Additional testing is then used to better localize the area of onset of seizure activity:
An electroencephalograph (EEG) records electrical activity in the brain. Children with epilepsy often have abnormal electrical patterns even when not experiencing a seizure. EEGs can therefore provide helpful information both during and between seizures.
Imaging tests can reveal internal structures of the brain and identify lesions responsible for seizures. Magnetic resonance imaging (MRI) produces tiny “slices” of images of the brain. These scans can detect structural abnormalities as well as tumors and vascular malformations, providing important clues as to the source of the epilepsy. Since these scans require a patient to remain still, young children usually need to be sedated for these tests in order to obtain good images.
Positron emission tomography scans (PET scans), SPECT scans, MEG scan, and functional MRI (fMRI) scans can provide a real-time view into the brain's activity during and between seizures to help locate the focal points for seizures. They can help determine whether a child is a good candidate for surgery and this information can be used to guide safe surgical approaches to identified areas of seizure onset. (see Surgery for Epilepsy in Children).
Genetic and developmental tests are also helpful in diagnosing epilepsy in specific cases.
Medication is the first step in a treatment plan for epilepsy, and it is often very effective in controlling seizures. There are several different types of epilepsy medication, not all of which are approved for use in children. It is common for a patient to try a few different medicines before finding one that works to control seizures. Medication works to control seizures in as many as 75 percent of patients. These patients typically remain on medical treatment for life.
If two different medications fail to control seizures, it’s unlikely that another medication will help. Since uncontrolled seizures can lead to brain damage – and even mild seizures can cause social isolation and emotional distress – children whose seizures can’t be medically controlled are described as medically refractory and should be evaluated for surgery.

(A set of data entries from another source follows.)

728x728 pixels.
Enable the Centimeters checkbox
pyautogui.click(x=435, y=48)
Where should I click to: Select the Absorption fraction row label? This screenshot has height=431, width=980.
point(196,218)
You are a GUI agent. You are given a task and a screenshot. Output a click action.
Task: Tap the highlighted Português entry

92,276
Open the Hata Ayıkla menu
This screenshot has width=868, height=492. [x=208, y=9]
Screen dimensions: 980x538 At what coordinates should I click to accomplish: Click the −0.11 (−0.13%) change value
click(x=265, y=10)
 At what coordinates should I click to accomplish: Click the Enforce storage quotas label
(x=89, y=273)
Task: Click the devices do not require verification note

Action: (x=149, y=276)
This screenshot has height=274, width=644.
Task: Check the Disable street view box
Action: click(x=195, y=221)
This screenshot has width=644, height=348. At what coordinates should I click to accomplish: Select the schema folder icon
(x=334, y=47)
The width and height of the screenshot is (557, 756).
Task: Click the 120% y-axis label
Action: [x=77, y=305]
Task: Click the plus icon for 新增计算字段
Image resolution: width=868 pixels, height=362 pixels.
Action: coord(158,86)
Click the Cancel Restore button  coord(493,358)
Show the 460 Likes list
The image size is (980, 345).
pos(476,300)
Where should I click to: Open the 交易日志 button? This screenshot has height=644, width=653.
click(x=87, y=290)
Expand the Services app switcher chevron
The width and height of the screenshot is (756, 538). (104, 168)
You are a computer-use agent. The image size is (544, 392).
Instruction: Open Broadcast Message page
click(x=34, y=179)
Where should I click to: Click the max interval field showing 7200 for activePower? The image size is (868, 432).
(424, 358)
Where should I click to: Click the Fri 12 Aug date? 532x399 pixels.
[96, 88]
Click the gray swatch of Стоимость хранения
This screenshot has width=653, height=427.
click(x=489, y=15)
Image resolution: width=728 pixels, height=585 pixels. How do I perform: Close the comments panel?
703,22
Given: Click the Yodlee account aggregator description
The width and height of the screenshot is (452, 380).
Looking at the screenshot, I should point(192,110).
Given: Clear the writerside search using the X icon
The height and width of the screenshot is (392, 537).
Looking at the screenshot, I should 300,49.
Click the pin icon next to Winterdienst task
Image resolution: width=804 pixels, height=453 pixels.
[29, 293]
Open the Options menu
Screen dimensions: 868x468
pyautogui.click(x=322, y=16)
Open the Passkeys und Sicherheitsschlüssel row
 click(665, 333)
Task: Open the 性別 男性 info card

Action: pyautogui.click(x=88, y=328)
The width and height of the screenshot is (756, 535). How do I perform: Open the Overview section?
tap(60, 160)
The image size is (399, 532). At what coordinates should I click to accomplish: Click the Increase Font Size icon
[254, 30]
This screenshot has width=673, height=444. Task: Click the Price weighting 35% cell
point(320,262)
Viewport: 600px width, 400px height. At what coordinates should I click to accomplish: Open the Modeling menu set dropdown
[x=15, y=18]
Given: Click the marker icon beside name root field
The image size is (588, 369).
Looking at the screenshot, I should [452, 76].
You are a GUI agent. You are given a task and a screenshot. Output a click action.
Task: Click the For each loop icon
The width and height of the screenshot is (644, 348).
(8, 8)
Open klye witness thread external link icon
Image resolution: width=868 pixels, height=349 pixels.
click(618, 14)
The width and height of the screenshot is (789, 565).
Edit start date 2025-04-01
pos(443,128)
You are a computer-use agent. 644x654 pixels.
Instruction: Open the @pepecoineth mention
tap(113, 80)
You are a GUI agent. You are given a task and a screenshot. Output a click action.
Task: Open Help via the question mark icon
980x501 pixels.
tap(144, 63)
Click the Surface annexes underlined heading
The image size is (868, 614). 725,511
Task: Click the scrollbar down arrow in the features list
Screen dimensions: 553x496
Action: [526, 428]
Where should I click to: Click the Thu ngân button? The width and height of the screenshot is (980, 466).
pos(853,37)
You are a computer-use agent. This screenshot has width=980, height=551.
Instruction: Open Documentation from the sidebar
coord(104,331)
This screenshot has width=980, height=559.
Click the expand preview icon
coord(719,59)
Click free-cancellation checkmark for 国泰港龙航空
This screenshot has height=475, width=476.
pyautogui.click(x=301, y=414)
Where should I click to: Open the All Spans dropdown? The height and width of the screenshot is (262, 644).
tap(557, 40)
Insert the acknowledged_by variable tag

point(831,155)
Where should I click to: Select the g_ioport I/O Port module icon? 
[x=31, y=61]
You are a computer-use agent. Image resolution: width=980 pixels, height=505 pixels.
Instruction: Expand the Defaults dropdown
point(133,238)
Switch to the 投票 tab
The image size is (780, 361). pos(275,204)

Medically refractory epilepsy occurs in 25 percent of patients with seizures.
Localizing the Seizures
The first step in determining whether a child is a good candidate for surgery is determining where the seizures start, a process called “localizing” the seizure onset zone(s). If the seizures begin in one small part of the brain, and that area is a safe area to remove, surgery may represent a cure or may greatly reduce the number and severity of the seizures. To localize the seizures, a multidisciplinary team consisting of neurologists, neurosurgeons, neuroradiologists, neuropsychologists, nurse specialists, language therapists, and occupational and physical therapists works together to find evidence that points to a particular part of the brain as the source of seizures. These teams are found at major medical centers and include the Comprehensive Epilepsy Center at NewYork-Presbyterian/Weill Cornell Medical Center (see Doctors Who Treat Epilepsy in Children).
If a child’s seizures can be localized, the team may recommend surgery as the best option for controlling seizures and even curing the epilepsy (see Surgery for Epilepsy in Children).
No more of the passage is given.